The Bonsoy Gold Coast Pro. It was the event the World Surf League needed so badly, only it happened on the wrong tour. That wasn’t a bad thing though, with the Gold Coast Challenger Series event providing the kind of theatre, pressure and performances that only this tier and its format is capable of.
Held in pumping four-to-six foot hollow, rippable, roping, quintessentially east coast Australian point break conditions, the Gold Coast Pro was a fiesta of high-performance, high-octane, high-pressure surfing. A blink-and-you’ll-miss-it theatre of dreams and nightmares fought out between up and coming supernovas, aging journeyman and women, and recently relegated World Tour surfers, all desperate to make their mark. Surf contests don’t really get more entertaining.
It’s a well-stated goal of the World Surf League to see the Challenger Series occupy a similar footing to their marquee World Tour and this event went a long way to achieving that. It may also have them second-guessing their decision to upgrade Snapper from the Challenger Series to the World Tour next year.
One key take away from the event was that with four-person heats, surfers have the power to push pro surfing into a mainstream category of TV sports alongside football and basketball. When the waves are as consistent and good as they were at Snapper – as they should always be for events of this calibre given the locations and forecasting tools at the WSL’s disposal – the action of four-person heats is so relentless and so full of drama you’re glued to the screen if you have even a passing interest in the sport.
The four-man format also changed the brand of surfing on show; from the cautious, slow-paced chess match of the man-on-man format, to a frenetic shootout as four surfers scoured the lineup in search of any opportunity to put up a solid combo of maneuvres. Waiting for set waves is not a luxury you can afford in a four-person heat. A couple of decent insiders plied with explosive high-risk surfing will get you through most heats, and that’s what we saw.
When coupled with an up-and-coming generation whose very forte is just that – explosive, high-risk surfing – it made for one of the great events in recent memory.
On the men’s side we saw the arrival of Aussie freesurf phenom turned burgeoning comp demon, Dakoda Walters. We saw Brazilian Ian Gouveia blow minds with a punt pundits are still trying to name (inverted double-grab backside air reverse?). We saw the progressive point-break-honed frontside rail surfing of Aussie sensation, George Pittar, earn another semi-final finish. We saw a breakthrough performance from Barbadian, Josh Burke, on the back of getting immensely barelled behind the rock. We saw Sammy Pupo lay down tracks like we’ve seldom, maybe never, seen at this wave, on his way to falling just short of defending his Snapper C.S title. And we saw a breakthrough win from largely unknown Lennox Head lad, Mikey McDonagh, urged on by a deafening home crowd.
Born and bred on a world-class point just an hour south of Snapper, McDonagh and his timing, precision, and wave selection was a real feature throughout the event. Though his performance in the final was the one that will live large in his hometown’s memory. Up against the form surfer of the event in Sammy Pupo, he controlled the tempo of the heat masterfully, building a house with mid-range scores for vertical lip attacks and full-blooded meat hacks, getting the better of the opening exchanges. With conditions deteriorating and the margin widening, the parochial home crowd reached fever pitch before pandemonium set in when McDonagh dropped an 8.60 for a stranglehold on the final and the win.
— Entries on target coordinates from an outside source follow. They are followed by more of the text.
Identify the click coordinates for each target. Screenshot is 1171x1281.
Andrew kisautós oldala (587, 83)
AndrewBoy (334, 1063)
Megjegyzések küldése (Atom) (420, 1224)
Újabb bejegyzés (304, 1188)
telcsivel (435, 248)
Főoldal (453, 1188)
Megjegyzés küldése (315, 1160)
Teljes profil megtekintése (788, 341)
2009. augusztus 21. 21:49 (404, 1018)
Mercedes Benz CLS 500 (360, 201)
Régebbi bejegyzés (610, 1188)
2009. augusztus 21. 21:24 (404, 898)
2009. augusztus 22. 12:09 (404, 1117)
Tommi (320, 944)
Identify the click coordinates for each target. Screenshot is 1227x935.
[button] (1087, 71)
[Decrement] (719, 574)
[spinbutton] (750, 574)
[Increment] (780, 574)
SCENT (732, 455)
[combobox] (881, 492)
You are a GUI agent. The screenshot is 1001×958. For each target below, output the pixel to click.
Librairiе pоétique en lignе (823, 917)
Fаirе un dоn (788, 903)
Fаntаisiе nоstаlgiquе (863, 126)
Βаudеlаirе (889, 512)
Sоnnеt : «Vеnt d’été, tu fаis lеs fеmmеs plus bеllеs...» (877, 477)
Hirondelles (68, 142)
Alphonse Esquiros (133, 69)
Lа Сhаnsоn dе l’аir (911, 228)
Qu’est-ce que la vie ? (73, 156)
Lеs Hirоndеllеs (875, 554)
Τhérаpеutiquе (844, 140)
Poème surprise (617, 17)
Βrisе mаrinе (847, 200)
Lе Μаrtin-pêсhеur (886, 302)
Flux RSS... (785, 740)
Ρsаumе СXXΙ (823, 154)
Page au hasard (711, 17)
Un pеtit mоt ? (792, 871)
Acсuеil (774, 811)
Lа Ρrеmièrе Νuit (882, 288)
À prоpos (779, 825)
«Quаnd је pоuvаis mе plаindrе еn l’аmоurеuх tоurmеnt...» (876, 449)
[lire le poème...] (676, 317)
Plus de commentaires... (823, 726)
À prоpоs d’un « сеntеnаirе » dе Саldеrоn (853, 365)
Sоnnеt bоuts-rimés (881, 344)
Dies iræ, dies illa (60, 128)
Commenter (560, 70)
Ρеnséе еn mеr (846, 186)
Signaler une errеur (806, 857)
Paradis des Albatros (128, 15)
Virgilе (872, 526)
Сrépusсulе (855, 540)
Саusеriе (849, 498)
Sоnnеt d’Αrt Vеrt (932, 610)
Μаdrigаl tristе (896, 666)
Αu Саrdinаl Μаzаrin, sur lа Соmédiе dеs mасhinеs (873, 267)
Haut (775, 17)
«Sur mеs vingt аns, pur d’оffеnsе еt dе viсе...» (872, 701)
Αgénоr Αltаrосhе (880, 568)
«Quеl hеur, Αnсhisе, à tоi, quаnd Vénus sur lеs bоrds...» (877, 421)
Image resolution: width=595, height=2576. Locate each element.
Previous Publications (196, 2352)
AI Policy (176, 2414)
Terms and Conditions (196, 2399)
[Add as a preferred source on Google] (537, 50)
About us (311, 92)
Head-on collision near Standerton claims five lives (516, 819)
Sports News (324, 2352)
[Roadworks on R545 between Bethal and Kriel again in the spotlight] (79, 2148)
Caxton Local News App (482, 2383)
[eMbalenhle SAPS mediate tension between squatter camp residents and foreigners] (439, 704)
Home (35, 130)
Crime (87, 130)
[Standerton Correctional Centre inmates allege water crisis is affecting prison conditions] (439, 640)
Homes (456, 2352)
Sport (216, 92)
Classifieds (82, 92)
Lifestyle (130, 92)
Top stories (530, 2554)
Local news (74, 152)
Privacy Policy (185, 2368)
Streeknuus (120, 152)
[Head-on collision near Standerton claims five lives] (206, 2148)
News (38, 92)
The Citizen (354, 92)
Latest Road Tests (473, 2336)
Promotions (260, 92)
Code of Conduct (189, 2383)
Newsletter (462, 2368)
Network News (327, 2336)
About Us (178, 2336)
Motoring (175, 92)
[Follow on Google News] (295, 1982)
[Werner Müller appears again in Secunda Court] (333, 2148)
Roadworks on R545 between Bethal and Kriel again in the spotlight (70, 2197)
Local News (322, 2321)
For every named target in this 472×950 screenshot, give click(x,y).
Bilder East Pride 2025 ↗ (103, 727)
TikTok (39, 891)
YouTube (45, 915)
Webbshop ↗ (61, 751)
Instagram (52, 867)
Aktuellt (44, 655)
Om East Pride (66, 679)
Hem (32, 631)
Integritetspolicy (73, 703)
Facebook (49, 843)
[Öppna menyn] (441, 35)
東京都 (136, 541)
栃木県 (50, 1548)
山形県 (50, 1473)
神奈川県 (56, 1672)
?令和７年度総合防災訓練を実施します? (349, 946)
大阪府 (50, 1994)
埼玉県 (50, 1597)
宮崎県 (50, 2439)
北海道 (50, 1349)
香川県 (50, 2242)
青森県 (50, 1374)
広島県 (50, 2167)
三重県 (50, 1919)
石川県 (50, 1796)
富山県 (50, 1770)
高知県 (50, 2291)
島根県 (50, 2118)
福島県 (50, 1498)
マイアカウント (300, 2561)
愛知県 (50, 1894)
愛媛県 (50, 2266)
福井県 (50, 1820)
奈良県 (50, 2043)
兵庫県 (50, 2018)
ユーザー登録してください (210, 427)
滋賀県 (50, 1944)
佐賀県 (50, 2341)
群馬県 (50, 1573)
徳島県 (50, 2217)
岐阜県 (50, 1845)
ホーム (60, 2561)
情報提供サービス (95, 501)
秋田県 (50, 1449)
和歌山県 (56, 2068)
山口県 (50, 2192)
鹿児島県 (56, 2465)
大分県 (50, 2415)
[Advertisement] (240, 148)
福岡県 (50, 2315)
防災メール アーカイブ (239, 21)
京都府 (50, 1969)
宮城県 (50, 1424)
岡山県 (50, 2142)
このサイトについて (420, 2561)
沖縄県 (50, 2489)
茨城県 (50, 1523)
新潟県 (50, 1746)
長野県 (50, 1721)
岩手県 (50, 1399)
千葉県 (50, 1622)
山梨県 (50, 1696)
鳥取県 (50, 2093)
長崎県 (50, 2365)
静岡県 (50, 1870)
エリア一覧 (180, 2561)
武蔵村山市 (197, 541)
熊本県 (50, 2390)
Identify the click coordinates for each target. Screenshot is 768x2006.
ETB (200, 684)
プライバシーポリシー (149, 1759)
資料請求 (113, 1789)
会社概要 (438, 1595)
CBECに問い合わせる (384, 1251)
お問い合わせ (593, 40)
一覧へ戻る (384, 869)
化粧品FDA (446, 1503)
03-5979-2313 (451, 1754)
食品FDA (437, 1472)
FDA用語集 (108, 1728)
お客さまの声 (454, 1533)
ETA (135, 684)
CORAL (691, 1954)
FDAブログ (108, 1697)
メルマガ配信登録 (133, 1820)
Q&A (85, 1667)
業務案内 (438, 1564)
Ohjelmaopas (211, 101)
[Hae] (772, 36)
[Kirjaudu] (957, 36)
None of it, however, was enough to outshine a single wave ridden byErin Brooks – a diminutive 16-year-old, Texas-born Canadian. Her perfect ten to open up her account in the semi final against Australian Isabella Nichols may be one of the greatest waves ever ridden by a woman in a contest jersey. I watched it from the beach, missing the take off only to look up as the crowd gasped and seeing the biggest, bluest barrel of Finals Day rifling off with seemingly no one in it. That’s how deep she was. After knifing the drop well behind a thundering section, she pulled a strong line through the low road of the tube, as it squared out, cannoned down the line, inhaled then exhaled and spat out a tiny spec of celestial matter. Maybe it was shock but I recalled a momentary hush falling over the crowd as surfing’s collective consciousness attempted to compute an impossible data entry. A surfer of that size, age, and dimensions should not be capable of that and we all needed a moment to make sense of this rare, quantum leap in performance surfing. One in which best backside barrel of the event, male or female, was had by a tiny 16-year-old woman. What a moment.
Brooks took out the final for good measure with that kind new-school dexterity, manifest in deep bottom turns, vertical backside hangers and fin-blows, that screams world titles. Already able to get into positions on her backhand that no one woman has ever gotten to before, her surfing was testament to what this Challenger Series tier and format of surfing is all about: excitement, spontaneity, youth, drama, risk, and, ultimately, great theatre. All in all a major step in the right direction for the World Surf League.
Her mind-melting brand of explosive unforeseen surfing and pure technique was testament to what this tier of surfing is all about, and a big step in the right direction for the World Surf League.